O ministro Flávio Dino, do Supremo Tribunal Federal , pediu destaque no julgamento da ação que discute a incidência do Imposto de Renda da Pessoa Jurídica (IRPJ) e da Contribuição Social sobre o Lucro Líquido (CSLL) sobre valores relacionados à taxa Selic no levantamento de depósitos judiciais. Com o destaque, a análise deixa o ambiente virtual e será reiniciada no Plenário físico da corte, em data ainda a ser marcada. O caso estava sendo apreciado na sessão que terminará na próxima segunda-feira (14/9).
Antonio Augusto/STF Pedido de destaque de Flávio Dino transfere a discussão para o Plenário físico do STF Até o pedido de Dino, apenas o relator, ministro Nunes Marques, havia votado. Ele julgou improcedente a ação apresentada pela Confederação Nacional de Saúde (CNSaúde). A entidade pede que o STF dê interpretação conforme a Constituição a dispositivos da legislação tributária para afastar a incidência do IRPJ e da CSLL sobre a parcela da Selic correspondente à correção monetária — ou seja, à recomposição da inflação — no levantamento de depósitos judiciais .

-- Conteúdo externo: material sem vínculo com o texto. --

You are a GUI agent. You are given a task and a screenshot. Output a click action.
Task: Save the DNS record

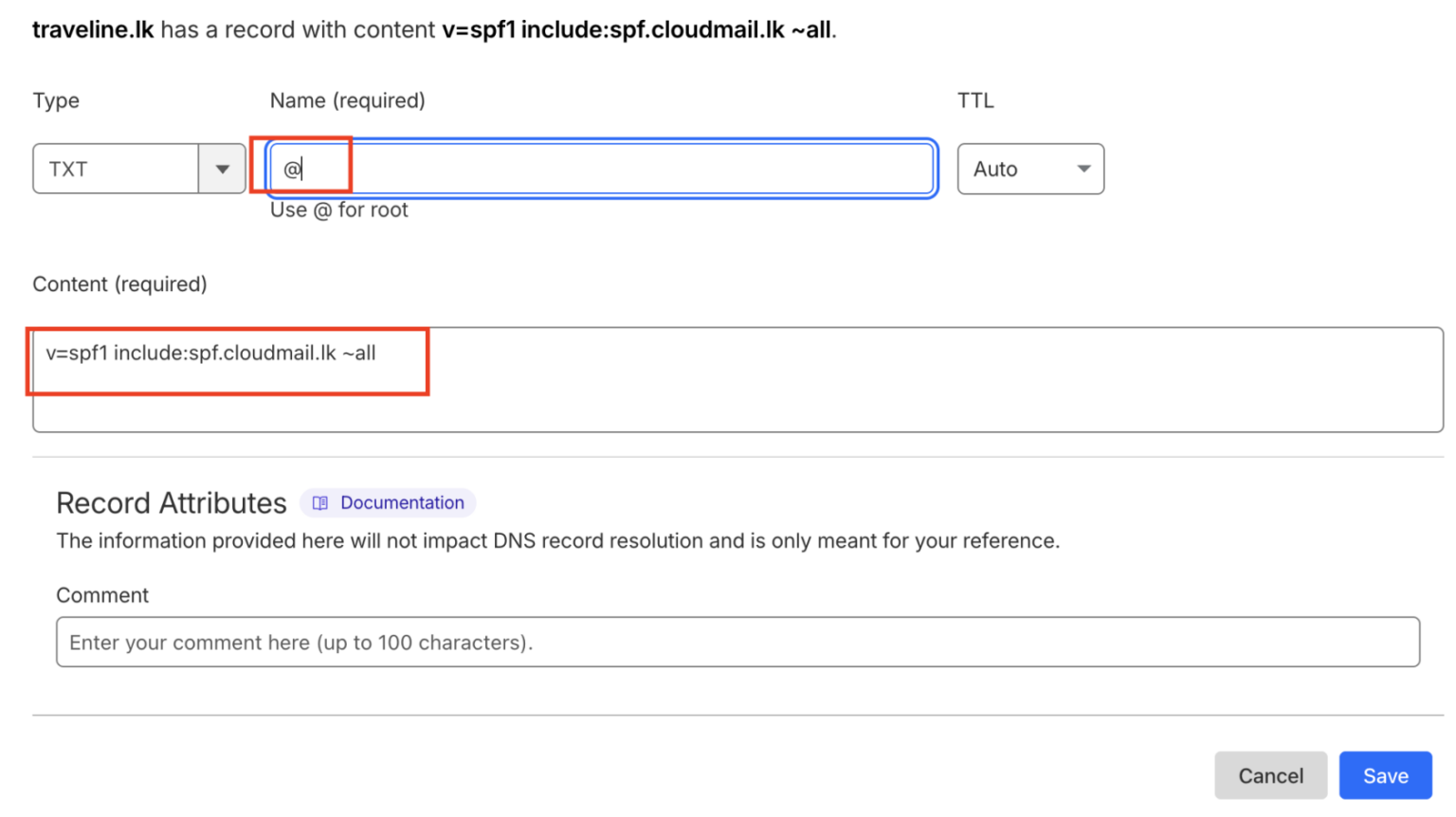point(1385,776)
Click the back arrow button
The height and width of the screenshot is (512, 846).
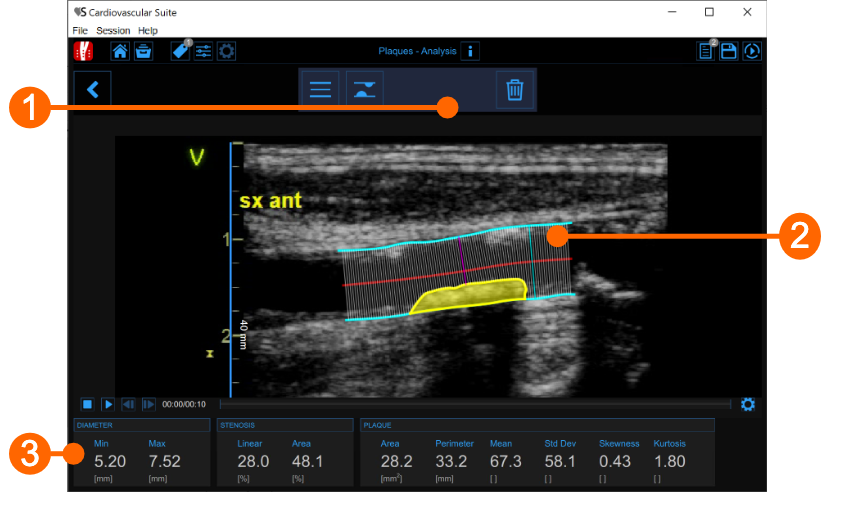pyautogui.click(x=93, y=89)
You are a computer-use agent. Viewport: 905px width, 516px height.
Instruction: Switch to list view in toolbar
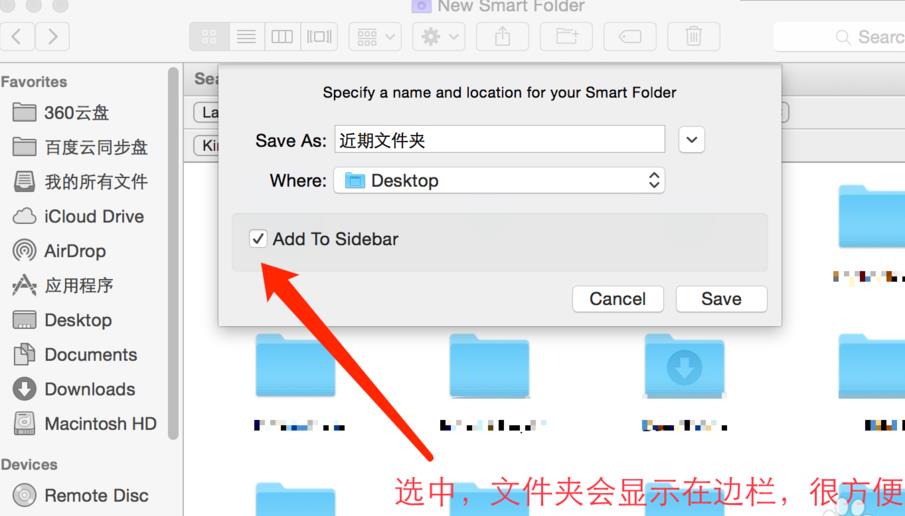(246, 37)
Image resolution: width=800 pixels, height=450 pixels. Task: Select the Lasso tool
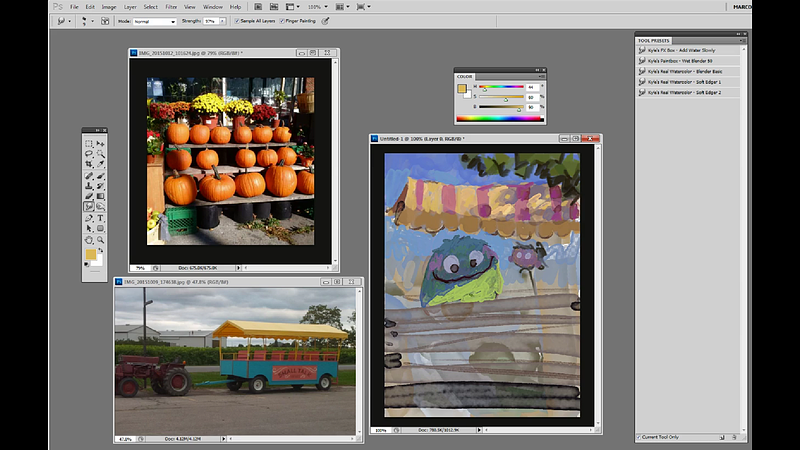(x=89, y=154)
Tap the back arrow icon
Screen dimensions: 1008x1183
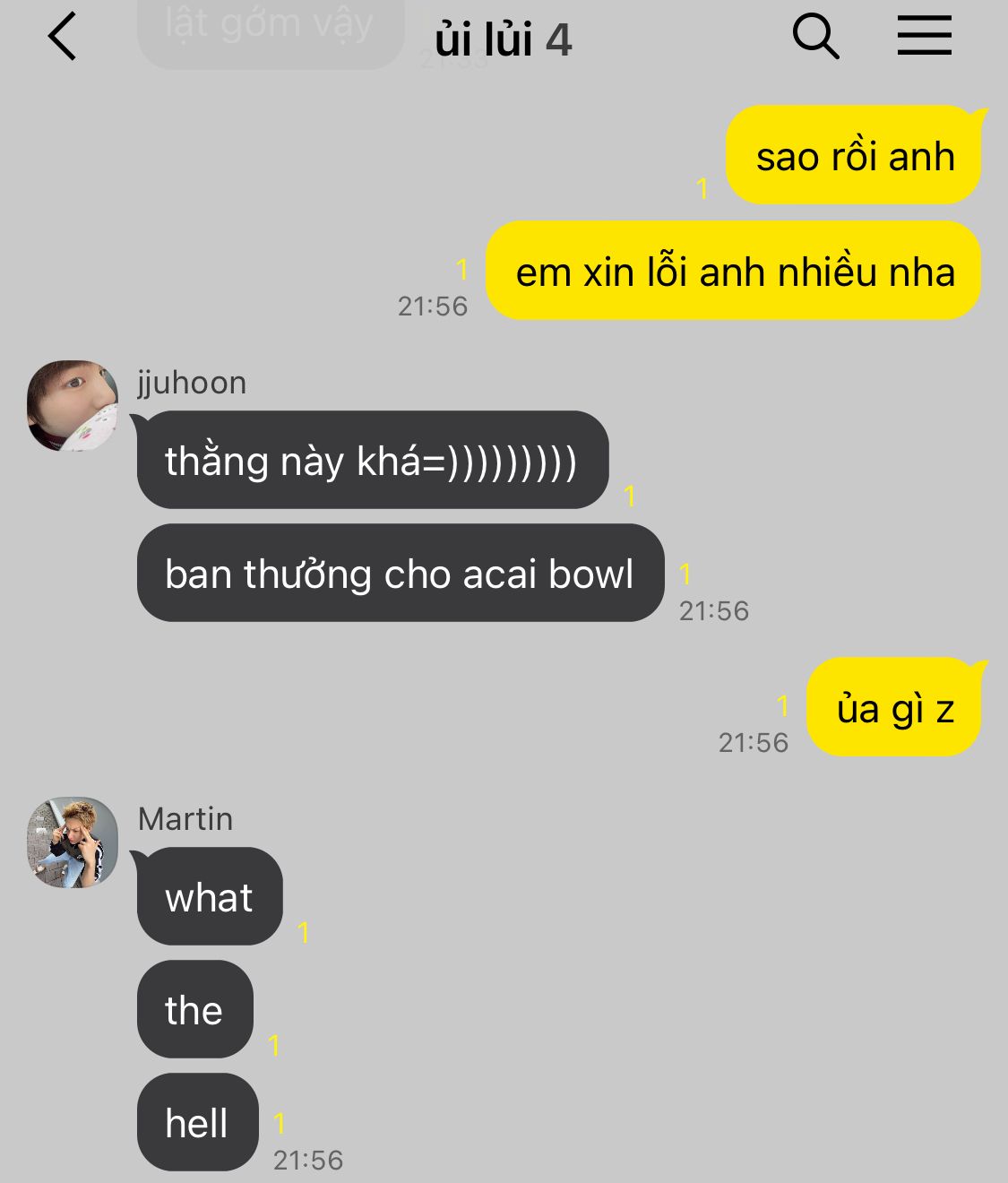[63, 38]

Limites da interpretação Ao rejeitar o pedido, Nunes Marques afirmou que a interpretação conforme a Constituição pressupõe que a norma questionada admita mais de um significado possível. Nessa hipótese, cabe ao Supremo afastar as interpretações incompatíveis com a Constituição e preservar aquela que esteja de acordo com o texto constitucional. Na visão do relator, porém, essa situação não ocorre na ação em questão.